Convido-te a saborear um absinto no meu espaço
pela Taça de Fino Ouro



Mágico beijo

Maria disse...

E pronto, mais uma lição! desta vez sobre o tremoço. E eu que adoro tremoços, agora ainda mais, sabendo q são bons para o colesterol. Porque será que o meu médico não me mandou comê-los? Eu tê-lo-ía feito com o maior gosto :-)
Um beijinho para ti e votos de um bom fim de semana (bem resguardadinha desse frio serrano)

Fénix disse...

Com tanta informação sobre tremoços fiquei com vontade de comer uns, mas... tive de me contentar com azeitonas. :)
Não imaginava que eles tivessem todas essas propriedades. Vou passar a comer mais vezes. espero que os teus cresçam fortes e saudáveis.

bettips disse...

Lá vim ver as fotos que não abriam para olhar os "tremocinhos" como a história da carochinha que punha a cabeça de fora e perguntava quem queria casar com ela.
E hoje, em encontros comuns, vi que chamas "marmeleiro japonês" à chaenomeles japónica ...
Comunidades e gostos, nesta esplanada-net-arobas de natureza!
Bjinhos

Bichodeconta disse...

Apesar do adiantado da hora , acho que um tremoço com uma cervejita até ia?Bem, há imensos anos que não bebo uma cerveja, mas.......... Quem sabe.. Vinha em busca de mais fotos com o desenvolvimento das colheitas..um abraço...

maria disse...

Interessante a informação sobre o tremoço,nunca comi cozinhado, só a acompanhar a cerveja. Conheço melhor os chícharos,costumo fazer sopa ou tipo "feijoada" com carnes. É bastante bom, há informação disponivel pela net.

jorge esteves disse...

Que coisas boas e grandes eu aprendo por aqui!...
E quase sempre de espantar! C'o esta dos tremoços é qu'eu ná contava!...

abraços!

Tozé Franco disse...

Ora eu que gosto tanto de tremoços e não sabia quase nada sobre eles.
Aprender até morrer.
Um abraço.

teresa g. disse...

Esta informação é muito interessante, e a que me chamou mais à atenção é o efeito fungicida. Se não tiver efeitos sobre a fauna auxiliar é uma óptima notícia!

M. disse...

Muito se aprende aqui!

Anónimo disse...

Olá Ana


As saudades que me fizeste.
A adubação em verde era a única maneira, juntamente com o estrume , de adubar a terra, numa quinta em Leiria, que foi de um Tio meu.

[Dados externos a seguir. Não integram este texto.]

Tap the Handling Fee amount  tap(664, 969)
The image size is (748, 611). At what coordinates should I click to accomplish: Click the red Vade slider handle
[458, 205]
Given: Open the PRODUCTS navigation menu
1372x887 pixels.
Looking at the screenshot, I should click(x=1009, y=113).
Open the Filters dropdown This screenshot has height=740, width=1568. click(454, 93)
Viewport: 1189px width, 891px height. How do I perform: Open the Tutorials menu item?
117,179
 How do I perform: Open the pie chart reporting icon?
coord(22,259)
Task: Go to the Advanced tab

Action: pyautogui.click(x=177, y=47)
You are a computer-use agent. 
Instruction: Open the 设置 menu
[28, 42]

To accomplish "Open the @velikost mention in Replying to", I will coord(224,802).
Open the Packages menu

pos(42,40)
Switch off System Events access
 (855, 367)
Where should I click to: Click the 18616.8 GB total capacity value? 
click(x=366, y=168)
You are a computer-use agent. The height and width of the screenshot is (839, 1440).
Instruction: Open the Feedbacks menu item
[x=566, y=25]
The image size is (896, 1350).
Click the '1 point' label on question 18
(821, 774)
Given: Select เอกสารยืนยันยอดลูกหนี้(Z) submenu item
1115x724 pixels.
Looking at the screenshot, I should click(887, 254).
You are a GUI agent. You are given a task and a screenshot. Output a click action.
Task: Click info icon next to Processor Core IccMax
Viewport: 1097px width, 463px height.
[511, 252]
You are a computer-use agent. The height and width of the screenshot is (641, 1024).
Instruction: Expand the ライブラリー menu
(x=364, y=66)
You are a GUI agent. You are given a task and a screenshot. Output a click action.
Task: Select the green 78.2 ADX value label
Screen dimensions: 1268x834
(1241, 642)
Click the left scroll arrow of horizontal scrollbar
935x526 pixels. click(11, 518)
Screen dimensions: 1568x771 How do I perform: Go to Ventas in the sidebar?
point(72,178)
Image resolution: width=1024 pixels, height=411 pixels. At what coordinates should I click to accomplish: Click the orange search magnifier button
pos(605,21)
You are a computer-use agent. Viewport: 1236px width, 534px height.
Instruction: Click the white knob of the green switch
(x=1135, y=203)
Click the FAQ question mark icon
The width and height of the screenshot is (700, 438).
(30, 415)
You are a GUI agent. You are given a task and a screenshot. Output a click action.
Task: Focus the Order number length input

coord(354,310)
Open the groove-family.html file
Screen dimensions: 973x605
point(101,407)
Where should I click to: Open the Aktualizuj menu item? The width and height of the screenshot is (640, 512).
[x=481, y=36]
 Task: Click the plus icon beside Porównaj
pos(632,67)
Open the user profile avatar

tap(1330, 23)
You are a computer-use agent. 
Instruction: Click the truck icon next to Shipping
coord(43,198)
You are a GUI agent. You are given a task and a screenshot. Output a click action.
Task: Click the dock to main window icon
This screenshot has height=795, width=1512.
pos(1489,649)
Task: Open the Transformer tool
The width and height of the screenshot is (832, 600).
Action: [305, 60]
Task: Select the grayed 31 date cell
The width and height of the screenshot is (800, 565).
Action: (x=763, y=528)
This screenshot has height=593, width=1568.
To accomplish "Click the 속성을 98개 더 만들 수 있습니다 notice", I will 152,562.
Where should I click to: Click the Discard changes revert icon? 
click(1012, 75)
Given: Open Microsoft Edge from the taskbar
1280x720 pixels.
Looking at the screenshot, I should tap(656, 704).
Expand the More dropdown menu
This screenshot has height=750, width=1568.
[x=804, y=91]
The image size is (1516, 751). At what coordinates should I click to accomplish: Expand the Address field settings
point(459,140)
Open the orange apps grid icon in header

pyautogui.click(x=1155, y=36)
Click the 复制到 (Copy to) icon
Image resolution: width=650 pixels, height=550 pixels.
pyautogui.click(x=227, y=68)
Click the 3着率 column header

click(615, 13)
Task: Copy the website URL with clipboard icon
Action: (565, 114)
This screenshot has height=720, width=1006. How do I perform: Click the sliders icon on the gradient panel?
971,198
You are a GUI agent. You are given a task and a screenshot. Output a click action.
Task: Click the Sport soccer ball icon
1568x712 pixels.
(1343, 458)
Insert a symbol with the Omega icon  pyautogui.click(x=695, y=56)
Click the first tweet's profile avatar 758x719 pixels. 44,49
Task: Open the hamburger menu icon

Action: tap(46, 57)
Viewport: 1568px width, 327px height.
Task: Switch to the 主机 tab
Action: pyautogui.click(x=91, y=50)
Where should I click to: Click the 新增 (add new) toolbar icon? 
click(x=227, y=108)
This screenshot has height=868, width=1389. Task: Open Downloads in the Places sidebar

lembro-me bem dessa maneira de lançar à terra os tremoços e fi-lo muitas vezes.
Depois era a junta de bois que lavrando os misturava com a terra.
Boas memórias.

Uso-os muito em saladas.
Salada de frango desfiado, com alface, ripada, quadrados de queijo flamengo, ou queijo fresco, ou mesmo o feta, e tremoços sem casca.
No verão junto também ou meloa ou pêssego, sem nunca esquecer os tremoços.
Tempero quase sempre com molho coktail.

beijinho

LorigaRio disse...

Como todo dia mais ou menos tres colheres de sobremesa de tremoços regados com azeite. São deliciosos, eu mesmo confecciono em casa.